Now, thanks to the media, we absolutely cannot speak up. We cannot have an opinion. We are vilified for supporting protests, or believing these measures have gone too far. We cannot stray from the narrative of fear being shoved down our throats, that we are in the midst of this “Pandemic” that is putting incredible “strain” on our healthcare system. The system is creating this! And now, we are labelled as Anti-Maskers!!! We work in a hospital. We are trained to use masks and how they work. They are very beneficial in the right circumstance and for the proper reasons. We are trained, re-trained and in some professions even examined on proper donning and doffing. Some of you may question why we are afraid to speak up, or why we are not doing more to alert people about what is going on. Some of us have worked our lives to get where we are today.
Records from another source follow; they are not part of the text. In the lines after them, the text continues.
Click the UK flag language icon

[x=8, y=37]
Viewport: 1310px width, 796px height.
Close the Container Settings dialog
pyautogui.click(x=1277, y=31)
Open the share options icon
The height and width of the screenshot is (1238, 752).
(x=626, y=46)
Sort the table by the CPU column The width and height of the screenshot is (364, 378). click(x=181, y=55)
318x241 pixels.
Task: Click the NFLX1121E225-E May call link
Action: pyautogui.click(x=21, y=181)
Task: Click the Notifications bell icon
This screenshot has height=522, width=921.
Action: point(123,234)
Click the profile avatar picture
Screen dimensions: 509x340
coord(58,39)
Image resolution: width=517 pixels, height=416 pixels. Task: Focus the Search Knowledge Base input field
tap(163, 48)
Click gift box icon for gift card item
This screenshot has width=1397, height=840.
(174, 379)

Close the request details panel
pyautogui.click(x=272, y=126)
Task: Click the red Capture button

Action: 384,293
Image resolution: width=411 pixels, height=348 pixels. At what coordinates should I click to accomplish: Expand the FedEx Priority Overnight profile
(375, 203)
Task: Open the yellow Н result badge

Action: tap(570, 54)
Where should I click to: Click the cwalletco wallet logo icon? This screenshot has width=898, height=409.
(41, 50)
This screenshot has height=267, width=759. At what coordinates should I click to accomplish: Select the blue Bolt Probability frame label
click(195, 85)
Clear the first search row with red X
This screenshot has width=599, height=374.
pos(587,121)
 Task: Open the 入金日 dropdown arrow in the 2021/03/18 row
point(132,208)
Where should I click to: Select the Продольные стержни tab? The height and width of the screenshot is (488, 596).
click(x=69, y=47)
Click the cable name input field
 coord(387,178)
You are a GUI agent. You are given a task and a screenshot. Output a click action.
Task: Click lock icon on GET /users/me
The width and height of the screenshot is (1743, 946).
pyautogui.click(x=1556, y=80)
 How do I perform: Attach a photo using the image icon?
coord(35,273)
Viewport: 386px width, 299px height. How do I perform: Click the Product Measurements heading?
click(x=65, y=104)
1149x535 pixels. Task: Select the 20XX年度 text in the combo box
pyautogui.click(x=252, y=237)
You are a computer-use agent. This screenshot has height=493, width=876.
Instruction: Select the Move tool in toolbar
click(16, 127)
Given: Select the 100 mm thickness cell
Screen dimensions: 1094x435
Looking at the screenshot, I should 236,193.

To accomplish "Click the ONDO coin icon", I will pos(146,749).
We have spent years in education and training, we have pride in our jobs, we love what we do, what we truly enjoy, and we are passionate about a career which we have worked so hard for. Healthcare professionals in every niche are being threatened with disciplinary action, not just with the loss of a job, but with the loss of a professional licence. In these trying economic times, we need to earn a living. Unfortunately, for most of us, we are at the mercy of our employer.

We cannot speak up at work, so we speak here with all of you today. While many hospital workers unfortunately are consumed by the fear which management has instilled upon them, we know there are others like us. Others, like all of you, who believe that our own health decisions should be made by our own selves. Thank you so much for listening.”Karen Dickson, on behalf of Alberta ICU Nurses and Health Care Professionals.